Importantly its archives contain all the art work (including rubyliths, photo prints, and drawings) which were used to design phototypesetting fonts. The Museum also has cameras that were used to produce negatives from which the plates for offset printing machines were made. It also has material from the early years of digital typesetting including a range of computers.
Many areas allied to print and bookmaking are also well represented at the Museum of Printing. It has a large collection of typewriters on display including a few from the nineteenth century. It has a sample of office duplicating machines such as the Gestetner mimeograph and Titan Rocket spirit duplicator. It also has an Addressograph from 1892, one of the first machines designed to print address labels for mass mailing.
The Museum of Printing has emerged as one of the three largest printing museums in the United States of America, a country which has an umpteen number of print museums, big and small. When some of the larger institutions such as the Smithsonian Institute withdrew from exhibiting print-related material and many of the old teaching colleges began discarding outdated material, the Museum of Printing stepped in to preserve, catalogue, and eventually exhibit the material.
Growing with the Museum
In parallel to shepherding the Museum of Printing, Frank Romano was deeply engaged with the print industry. He has worked as a printing consultant for government, large corporates and publishers. He wrote prolifically and was constantly on the lecture circuit. He joined the Rochester Institute of Technology where he taught for over twenty-five years.
At last count, he had written over sixty books including the industry-standard Encyclopedia of Graphic Communications (with Richard Romano). Besides writing arcane books like The Secret Life of Typewriters, Romano has written a trilogy of books on print history: History of the Linotype Company (2014), History of the Phototypesetting Era (2014), and History of Desktop Publishing (2019). In these books, he has combined his personal experience in the field with extensive research to produce a valuable historical narrative.
Frank Romano has also been collecting books and journals related to printing and the graphic arts for many years.
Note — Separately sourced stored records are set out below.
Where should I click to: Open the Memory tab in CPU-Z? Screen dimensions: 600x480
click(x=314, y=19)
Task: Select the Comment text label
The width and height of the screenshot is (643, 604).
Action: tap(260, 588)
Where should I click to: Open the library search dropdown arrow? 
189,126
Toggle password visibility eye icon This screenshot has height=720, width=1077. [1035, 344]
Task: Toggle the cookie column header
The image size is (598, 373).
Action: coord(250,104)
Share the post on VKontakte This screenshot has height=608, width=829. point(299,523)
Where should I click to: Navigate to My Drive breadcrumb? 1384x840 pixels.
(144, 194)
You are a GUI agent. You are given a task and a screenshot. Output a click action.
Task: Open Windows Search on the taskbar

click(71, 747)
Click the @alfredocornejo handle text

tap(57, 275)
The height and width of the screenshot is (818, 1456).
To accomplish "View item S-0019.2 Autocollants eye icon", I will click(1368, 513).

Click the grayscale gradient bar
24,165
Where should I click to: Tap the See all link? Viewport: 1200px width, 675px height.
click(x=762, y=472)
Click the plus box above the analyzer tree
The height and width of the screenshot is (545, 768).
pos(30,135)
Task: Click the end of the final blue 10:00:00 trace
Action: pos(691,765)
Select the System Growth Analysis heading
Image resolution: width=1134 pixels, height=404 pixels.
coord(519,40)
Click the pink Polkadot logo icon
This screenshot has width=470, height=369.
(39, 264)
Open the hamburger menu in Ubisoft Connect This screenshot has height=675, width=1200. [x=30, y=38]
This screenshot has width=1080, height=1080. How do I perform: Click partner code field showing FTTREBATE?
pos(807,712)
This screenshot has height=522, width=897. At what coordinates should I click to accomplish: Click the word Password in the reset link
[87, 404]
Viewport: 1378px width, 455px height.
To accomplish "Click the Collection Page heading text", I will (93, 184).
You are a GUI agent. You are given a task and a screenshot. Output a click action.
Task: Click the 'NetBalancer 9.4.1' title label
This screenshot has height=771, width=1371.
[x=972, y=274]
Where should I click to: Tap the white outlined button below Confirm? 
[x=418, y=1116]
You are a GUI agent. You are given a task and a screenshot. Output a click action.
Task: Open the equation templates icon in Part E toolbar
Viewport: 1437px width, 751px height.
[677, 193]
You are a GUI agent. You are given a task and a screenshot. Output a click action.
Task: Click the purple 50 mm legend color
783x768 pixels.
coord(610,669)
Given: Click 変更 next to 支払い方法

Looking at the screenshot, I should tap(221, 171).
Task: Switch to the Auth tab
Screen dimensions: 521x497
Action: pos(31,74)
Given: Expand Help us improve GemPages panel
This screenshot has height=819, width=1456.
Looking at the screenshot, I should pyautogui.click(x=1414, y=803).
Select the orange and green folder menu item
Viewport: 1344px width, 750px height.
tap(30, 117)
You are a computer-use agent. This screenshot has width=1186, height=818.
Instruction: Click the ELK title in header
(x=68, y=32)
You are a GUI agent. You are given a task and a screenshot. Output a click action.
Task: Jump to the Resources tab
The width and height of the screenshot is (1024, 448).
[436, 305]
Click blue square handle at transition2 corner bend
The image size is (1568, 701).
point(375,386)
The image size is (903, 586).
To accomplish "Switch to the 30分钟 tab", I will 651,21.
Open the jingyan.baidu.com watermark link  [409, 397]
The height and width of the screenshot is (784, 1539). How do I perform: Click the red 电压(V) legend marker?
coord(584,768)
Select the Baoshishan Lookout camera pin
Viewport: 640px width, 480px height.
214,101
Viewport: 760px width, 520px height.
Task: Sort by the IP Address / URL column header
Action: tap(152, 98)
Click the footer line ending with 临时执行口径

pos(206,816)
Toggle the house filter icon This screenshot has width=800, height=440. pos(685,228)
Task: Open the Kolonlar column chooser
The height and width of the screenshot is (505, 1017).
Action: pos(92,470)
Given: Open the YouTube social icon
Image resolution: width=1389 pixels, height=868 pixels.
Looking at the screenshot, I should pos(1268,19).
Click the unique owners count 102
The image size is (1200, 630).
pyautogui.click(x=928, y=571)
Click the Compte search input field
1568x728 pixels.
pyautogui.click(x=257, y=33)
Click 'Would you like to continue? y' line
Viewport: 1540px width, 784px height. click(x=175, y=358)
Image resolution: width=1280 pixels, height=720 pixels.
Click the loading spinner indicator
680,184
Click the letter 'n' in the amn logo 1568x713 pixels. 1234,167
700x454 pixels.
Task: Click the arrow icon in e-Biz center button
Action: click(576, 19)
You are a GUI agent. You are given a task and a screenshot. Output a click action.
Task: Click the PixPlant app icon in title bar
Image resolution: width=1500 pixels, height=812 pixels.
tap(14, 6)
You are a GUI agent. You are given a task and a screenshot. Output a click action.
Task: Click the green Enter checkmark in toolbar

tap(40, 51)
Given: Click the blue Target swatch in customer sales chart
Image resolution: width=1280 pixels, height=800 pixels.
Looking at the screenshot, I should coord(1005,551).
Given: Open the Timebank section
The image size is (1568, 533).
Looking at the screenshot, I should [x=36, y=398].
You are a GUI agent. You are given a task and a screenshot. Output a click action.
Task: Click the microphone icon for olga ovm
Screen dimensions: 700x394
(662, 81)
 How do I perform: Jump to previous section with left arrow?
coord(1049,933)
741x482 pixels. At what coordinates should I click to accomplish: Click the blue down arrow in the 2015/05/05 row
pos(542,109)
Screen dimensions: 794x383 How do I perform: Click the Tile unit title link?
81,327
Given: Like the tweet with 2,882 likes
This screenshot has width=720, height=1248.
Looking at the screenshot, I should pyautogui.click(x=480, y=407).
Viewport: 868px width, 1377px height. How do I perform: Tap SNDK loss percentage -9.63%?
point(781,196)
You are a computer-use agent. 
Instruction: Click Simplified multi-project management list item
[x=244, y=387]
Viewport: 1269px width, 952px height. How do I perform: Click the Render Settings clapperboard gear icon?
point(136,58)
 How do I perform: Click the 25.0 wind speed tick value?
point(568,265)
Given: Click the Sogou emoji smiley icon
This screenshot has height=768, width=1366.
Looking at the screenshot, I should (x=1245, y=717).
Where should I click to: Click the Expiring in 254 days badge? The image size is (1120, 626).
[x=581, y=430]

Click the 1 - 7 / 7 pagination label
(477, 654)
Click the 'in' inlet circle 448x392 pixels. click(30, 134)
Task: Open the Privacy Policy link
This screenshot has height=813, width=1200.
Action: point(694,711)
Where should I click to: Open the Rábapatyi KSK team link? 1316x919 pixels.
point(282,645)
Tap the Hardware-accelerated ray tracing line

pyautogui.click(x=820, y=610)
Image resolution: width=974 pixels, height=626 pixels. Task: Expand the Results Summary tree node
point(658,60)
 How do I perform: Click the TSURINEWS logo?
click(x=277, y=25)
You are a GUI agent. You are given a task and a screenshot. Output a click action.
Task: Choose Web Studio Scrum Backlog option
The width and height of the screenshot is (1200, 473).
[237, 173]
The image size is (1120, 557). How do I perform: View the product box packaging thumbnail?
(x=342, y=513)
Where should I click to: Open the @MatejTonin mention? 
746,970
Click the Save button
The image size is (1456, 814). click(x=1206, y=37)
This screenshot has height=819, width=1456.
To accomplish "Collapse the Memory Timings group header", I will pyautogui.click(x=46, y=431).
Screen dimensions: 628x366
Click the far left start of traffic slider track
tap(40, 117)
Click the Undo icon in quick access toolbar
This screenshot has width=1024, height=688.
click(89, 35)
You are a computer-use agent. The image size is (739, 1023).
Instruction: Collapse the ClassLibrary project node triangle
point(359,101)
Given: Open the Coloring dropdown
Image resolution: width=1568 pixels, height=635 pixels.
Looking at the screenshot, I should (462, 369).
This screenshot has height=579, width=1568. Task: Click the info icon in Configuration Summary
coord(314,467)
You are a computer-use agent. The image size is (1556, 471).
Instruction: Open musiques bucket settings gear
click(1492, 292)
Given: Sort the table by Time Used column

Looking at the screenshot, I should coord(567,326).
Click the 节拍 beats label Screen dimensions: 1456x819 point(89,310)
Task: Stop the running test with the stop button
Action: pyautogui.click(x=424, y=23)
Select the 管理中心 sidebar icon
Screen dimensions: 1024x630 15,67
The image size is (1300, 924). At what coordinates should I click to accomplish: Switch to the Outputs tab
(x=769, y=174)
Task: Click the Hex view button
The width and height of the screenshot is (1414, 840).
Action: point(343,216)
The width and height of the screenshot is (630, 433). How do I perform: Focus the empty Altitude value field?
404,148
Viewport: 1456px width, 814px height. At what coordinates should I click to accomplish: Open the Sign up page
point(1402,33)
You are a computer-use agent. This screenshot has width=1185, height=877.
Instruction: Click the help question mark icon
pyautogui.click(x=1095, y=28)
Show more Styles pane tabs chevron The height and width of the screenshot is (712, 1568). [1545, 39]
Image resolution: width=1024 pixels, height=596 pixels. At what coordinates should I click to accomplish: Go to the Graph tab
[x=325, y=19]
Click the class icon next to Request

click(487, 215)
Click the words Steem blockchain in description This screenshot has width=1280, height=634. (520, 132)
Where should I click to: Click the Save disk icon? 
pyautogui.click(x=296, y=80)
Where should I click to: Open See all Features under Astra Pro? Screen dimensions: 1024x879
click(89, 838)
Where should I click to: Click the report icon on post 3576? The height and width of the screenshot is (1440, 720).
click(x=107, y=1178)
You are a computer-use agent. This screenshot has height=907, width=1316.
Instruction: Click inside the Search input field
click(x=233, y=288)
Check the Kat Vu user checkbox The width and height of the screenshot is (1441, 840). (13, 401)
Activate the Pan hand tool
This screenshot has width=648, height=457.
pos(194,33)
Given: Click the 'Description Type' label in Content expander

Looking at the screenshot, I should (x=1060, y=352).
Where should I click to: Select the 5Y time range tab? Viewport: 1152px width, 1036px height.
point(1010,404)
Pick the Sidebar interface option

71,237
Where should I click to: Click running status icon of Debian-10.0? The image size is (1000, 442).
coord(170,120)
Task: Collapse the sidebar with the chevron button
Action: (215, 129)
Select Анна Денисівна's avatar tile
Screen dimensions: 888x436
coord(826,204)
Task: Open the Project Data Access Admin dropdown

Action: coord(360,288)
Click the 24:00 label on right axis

This forms the core of the print library at the Museum of Printing which has been supplemented by other specialist collections and contains close to ten thousand imprints.
Protecting print heritage
The journey of the Museum of Printing over four decades is typical of many printing museums around the world — a group of print enthusiasts and historians coming together to form a body corporate of a future museum; acquiring a core collection to which they add over the years; initial support being provided by the printing and publishing fraternity in cash and kind; building up the collection and storing them in warehouses; identifying and moving into museum premises a few years later; liaising with local governmental bodies for grants and exhibition space; raising enough money to acquire a permanent exhibition site for the museum; and, largely depending on volunteers to run the museum. And needing print champions like Frank Romano to make sure it stayed the course.
Will print museums in India have to take this well-traversed route which American museums did in the 1980s? Or is the ecosystem for preserving heritage and culture stronger in the 2020s? Can they circumvent many of the hurdles with strong financial and technical support from the print, publishing and packaging industry?
Will print associations step up to play an influential role? Will the large paper manufacturing companies view this as part of their heritage? Will many of the highly knowledgable printers with a historical consciousness take on the mantle of leadership? All these questions will be answered in the coming years, hopefully in the positive.